The conclusion from this is that the revenue gains from TearLab's expensive marketing efforts in some cases end up being very short-lived. In many cases, the doctors noted that there were several options for evaluating dry eye conditions. But in only a few cases did the doctors immediately tell me that the TearLab solution was a must.
The conclusion I have reached is that TearLab is likely to once again show a very large increase in marketing spend which will be accompanied by revenues which are either flat to down. This is simply due to a relatively underwhelming adoption of the tear test despite the heavy marketing spend. The result will be a loss which is larger than last quarter and which is moderately to significantly larger than expected by the street.
Mr. Jensen will then be given the stage to explain how things are about to change in coming quarters.

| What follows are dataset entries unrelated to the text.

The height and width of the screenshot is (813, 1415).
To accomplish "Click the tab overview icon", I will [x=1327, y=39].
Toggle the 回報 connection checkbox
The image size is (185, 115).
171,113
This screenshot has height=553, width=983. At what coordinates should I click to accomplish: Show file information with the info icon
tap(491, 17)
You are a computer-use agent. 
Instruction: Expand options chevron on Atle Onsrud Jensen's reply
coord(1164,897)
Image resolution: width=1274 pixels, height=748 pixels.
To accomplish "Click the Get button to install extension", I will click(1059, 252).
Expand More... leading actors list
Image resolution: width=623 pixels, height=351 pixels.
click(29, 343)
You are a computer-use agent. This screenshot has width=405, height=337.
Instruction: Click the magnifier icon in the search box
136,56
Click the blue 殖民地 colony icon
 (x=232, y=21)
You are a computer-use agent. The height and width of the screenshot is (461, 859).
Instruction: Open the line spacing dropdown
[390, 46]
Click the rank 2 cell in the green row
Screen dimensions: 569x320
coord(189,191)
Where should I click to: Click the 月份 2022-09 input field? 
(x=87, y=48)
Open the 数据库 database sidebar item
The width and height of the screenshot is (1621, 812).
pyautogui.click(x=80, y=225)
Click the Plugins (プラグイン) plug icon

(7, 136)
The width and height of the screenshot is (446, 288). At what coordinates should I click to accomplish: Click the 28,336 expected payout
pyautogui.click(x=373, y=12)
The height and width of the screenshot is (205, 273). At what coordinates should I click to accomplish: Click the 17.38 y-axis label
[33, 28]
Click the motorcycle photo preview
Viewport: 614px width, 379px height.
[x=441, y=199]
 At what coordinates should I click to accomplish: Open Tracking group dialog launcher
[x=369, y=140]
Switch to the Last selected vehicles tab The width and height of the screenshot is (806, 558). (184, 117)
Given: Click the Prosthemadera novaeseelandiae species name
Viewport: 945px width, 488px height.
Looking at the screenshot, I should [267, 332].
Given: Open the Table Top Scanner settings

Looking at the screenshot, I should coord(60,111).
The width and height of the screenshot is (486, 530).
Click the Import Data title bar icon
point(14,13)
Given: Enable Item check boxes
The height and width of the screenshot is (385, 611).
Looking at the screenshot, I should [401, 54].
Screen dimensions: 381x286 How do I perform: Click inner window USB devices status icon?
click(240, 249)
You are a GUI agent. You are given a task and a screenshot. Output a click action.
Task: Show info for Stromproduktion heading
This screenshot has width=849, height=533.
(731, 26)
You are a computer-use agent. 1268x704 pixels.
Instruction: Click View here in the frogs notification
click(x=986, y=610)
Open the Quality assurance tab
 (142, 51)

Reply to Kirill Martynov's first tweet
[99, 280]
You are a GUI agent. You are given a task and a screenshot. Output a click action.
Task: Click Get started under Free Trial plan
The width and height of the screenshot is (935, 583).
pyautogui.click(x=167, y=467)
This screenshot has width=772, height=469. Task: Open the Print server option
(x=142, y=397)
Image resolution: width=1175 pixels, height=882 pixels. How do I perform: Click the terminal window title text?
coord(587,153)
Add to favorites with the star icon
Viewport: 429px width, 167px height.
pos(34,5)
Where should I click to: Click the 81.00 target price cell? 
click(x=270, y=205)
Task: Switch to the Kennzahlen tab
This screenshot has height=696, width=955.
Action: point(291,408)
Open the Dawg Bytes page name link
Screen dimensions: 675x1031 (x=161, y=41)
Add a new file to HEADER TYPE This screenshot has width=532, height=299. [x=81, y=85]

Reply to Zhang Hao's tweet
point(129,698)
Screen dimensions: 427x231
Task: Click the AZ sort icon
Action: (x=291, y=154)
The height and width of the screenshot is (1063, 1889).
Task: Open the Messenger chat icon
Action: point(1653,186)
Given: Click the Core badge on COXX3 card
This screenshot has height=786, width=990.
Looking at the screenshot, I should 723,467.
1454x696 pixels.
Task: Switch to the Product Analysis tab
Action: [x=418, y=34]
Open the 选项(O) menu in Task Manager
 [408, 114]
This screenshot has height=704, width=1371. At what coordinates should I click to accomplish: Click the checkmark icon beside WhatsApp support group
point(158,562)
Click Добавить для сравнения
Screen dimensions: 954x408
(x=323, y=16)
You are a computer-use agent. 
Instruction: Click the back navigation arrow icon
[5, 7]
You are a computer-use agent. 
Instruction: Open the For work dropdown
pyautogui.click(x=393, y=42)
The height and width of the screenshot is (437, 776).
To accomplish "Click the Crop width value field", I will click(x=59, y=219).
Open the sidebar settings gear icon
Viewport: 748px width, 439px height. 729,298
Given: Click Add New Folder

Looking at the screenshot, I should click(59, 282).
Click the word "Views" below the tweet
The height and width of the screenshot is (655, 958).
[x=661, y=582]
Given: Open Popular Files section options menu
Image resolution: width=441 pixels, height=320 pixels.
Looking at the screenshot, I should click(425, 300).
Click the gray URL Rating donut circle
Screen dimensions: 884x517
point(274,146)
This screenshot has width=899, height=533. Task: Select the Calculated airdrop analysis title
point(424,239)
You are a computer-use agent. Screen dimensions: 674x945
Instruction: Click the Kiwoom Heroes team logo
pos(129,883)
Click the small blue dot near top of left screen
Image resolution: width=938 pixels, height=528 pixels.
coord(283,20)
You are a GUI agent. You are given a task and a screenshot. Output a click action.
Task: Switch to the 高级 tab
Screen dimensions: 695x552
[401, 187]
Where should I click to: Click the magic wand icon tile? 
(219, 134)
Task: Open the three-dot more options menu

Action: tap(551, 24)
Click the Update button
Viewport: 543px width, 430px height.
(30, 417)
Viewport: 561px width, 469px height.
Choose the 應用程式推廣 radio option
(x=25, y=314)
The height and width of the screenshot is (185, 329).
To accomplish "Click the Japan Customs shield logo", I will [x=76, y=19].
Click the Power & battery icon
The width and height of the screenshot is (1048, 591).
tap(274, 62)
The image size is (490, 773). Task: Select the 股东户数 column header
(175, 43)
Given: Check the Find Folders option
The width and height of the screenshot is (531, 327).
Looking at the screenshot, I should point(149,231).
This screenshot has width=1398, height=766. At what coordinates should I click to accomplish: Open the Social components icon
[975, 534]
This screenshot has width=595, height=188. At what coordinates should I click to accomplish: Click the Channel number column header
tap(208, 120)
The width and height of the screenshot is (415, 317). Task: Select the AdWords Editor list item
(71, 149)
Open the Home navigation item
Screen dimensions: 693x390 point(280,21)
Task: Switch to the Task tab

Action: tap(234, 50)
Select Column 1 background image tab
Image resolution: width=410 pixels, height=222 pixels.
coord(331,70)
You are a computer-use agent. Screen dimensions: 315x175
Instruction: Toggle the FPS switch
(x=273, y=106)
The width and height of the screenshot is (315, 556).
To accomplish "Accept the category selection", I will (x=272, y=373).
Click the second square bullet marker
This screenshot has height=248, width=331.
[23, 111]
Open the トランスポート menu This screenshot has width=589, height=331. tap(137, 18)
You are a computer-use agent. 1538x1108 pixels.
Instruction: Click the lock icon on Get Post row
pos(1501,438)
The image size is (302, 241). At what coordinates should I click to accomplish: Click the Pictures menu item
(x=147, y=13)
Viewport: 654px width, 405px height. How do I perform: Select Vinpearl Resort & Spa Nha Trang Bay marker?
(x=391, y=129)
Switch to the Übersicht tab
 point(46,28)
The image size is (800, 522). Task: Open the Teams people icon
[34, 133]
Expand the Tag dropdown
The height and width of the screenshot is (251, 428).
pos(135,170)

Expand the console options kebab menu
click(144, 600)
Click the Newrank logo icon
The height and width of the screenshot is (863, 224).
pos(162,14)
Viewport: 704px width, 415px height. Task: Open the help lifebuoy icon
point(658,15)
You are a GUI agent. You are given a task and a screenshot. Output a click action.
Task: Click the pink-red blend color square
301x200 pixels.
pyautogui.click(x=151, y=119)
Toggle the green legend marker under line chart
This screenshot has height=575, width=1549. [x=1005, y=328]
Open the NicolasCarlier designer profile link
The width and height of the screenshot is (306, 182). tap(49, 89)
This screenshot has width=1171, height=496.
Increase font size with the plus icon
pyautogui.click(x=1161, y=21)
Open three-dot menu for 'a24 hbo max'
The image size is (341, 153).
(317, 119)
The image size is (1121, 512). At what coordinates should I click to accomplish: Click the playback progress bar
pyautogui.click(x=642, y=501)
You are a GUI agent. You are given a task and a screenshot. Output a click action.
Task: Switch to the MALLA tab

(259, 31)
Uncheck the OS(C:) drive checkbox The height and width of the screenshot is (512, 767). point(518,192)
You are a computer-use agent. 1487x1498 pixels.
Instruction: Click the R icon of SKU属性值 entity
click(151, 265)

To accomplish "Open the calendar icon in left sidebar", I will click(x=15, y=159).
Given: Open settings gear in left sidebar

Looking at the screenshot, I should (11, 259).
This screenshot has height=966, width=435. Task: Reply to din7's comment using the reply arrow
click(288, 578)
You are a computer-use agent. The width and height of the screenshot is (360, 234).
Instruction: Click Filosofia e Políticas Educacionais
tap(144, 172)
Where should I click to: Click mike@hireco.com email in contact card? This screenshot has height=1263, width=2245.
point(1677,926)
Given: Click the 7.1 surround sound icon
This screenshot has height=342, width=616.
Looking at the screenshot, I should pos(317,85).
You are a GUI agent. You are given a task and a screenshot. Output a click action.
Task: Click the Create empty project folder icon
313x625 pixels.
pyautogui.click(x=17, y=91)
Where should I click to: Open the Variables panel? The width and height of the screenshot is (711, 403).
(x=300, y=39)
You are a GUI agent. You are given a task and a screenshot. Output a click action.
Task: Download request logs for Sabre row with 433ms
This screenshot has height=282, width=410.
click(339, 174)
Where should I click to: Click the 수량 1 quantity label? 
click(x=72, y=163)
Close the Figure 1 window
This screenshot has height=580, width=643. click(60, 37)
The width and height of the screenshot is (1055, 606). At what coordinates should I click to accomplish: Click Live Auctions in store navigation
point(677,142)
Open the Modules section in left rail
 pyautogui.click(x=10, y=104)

I am expecting TearLab to fall to around $8.00-$8.50 following earnings, with potential for further downside in the weeks that follow.
In the meantime, TearLab is a company which sports a $350 million market cap despite cumulative revenues of just $15 million over the past 5 years running. During this time, cumulative losses are now approaching $50 million without a single profit, with losses continuing to grow each quarter.
Disclosure: I am short TEAR. I wrote this article myself, and it expresses my own opinions. I am not receiving compensation for it. I have no business relationship with any company whose stock is mentioned in this article.